Prime Cuts: Fire's Burnin' (featuring Cory Asbury), Faithfully, Rest (featuring Terrian, Gabe Real)
Overall Grade: 4/5
It has been nearly 4 years since TobyMac graced us with a new album. Between 2018's "The Elements" and this current release, TobyMac lost his 21 year-old son. The opening words of the song "Life On It" provides a window into the singer-songwriter's soul as to how he managed his pain: "Everybody needs somebody/Don't try and fake folly/Anytime it cuts, we all bleed." His friends, as the song testifies, gave him the strength. This ounce of wisdom is also reflected on this record. With a long line of collaborators ranging from current boppers such as Tauren Wells and Sarah Reeves to rising Gospel powerhouse Wande to his former colleagues DC Talk to the genre-bending Sheryl Crow, TobyMac wants this record to be testimony of how his friends had helped him through his arduous journey.
Naturally, there are songs that speak to his loss. Most blatant being the single "21 Years." Despite the steel percussions, it's a challenge not to have your emotions stirred as TobyMac wrestles with the question of why his son died. Lines such as "I wanna wake up to your laugh at two/Catch ya when you steal my shoes/Say, "Good mornin', afternoon"/Talk ya through those "Alex blues" are heartbreaking. The soft tickling of the keyboard and Marlee's emotional nuances on "Everything About You" further give articulation to TobyMac's pain.

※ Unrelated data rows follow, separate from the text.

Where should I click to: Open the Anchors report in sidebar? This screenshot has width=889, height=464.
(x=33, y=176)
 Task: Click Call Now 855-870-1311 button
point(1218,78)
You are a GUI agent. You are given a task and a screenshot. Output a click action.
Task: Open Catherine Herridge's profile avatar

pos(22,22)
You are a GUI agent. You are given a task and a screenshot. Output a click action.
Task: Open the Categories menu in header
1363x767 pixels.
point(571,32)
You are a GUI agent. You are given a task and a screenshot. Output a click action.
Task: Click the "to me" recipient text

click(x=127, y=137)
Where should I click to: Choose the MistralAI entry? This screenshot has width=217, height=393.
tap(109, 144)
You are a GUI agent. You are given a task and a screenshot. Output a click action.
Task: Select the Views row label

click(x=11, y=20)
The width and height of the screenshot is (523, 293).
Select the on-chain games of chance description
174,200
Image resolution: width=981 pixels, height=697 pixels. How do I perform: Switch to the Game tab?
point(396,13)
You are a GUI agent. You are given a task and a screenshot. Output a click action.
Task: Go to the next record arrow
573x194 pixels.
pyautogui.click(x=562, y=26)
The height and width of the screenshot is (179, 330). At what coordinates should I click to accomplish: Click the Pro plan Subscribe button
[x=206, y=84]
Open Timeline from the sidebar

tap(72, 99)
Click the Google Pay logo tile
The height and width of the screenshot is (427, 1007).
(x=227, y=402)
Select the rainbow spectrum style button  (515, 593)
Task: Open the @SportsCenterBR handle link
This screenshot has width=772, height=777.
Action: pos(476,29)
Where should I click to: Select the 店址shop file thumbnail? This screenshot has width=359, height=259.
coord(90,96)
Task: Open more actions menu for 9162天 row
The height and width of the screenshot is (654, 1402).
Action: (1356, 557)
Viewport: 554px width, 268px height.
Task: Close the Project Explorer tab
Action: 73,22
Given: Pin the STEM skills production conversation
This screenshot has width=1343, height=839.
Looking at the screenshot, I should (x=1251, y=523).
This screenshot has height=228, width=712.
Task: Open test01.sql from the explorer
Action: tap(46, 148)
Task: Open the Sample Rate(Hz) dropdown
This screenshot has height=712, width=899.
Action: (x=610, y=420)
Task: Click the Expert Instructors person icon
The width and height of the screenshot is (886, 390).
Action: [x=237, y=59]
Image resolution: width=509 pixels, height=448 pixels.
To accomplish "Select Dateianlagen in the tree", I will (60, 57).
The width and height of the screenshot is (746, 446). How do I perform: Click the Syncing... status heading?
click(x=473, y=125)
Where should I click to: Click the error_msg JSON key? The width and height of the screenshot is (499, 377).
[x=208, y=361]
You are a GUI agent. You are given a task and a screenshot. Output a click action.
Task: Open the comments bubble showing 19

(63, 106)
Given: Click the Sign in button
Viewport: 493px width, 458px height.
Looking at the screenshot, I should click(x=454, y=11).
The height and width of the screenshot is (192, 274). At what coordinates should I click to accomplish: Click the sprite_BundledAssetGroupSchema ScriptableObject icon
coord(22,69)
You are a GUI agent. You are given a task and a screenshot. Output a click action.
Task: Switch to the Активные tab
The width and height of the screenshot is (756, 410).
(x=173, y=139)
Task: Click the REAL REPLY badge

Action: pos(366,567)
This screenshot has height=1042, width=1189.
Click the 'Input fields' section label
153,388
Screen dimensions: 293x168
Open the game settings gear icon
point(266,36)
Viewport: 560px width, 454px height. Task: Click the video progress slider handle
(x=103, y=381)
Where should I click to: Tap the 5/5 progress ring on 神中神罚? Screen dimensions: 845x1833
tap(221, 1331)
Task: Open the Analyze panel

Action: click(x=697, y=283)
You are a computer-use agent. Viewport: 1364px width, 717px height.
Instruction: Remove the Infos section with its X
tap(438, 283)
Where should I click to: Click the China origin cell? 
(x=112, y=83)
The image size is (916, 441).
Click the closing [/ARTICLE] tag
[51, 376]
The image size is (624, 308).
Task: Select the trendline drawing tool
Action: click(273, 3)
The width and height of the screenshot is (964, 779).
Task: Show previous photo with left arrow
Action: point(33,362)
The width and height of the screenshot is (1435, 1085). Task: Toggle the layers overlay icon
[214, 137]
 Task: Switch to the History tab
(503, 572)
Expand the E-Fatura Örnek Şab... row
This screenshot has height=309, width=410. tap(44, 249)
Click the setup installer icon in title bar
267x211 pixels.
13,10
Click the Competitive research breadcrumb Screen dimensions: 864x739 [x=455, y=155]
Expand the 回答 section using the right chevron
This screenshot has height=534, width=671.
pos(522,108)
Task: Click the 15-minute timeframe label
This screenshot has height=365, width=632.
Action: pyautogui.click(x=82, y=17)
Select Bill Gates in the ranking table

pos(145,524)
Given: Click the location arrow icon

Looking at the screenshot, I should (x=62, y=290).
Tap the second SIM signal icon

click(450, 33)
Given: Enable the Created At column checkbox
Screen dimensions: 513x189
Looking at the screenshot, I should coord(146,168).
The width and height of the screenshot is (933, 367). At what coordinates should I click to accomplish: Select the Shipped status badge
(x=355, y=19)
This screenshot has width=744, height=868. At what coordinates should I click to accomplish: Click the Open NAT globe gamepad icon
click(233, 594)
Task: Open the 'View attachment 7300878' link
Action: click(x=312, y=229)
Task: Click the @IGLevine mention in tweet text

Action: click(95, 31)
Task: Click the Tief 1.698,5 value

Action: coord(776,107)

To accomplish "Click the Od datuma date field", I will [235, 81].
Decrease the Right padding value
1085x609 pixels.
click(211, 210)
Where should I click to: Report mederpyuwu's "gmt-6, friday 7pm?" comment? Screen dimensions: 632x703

Yet not all is morose. Rather than resorting to pat answers, TobyMac profess faith in God's sovereign in the anthemic "The Goodness" (featuring Blessing Offor). Instead of pushing God away, the reverb-heavy "Deeper" finds TobyMac and Tauren Wells longing to go "deeper" spiritually with God. This theme continues with the jangling guitar and the 80s beat-driven "Fire's Burnin'" (featuring Cory Asbury); this is easily the catchiest song on the set.
Despite the presence of Sheryl Crow - yes, the gal that gave us the earworm "All I Wanna Do" --- she wasn't given the best song on the record. There isn't anything about "Promised Land" that makes Crow standout from the other collaborators. The same can be said about TobyMac's all-star collaboration with DC Talk, Kevin Max and Michael Tait "Space." Much better is Mark Knopfler-esque "Faithfully" and the acoustic bare-bones "Rest."
Though not perfect, the album does have many powerful moments. Most importantly, this is an honest set of songs. TobyMac does give us recycled answers to the problem of suffering. Rather, using the space of 15 songs, he works with us through these issues. Reflective of life, there are some downers as well as some sparks of joy and hope.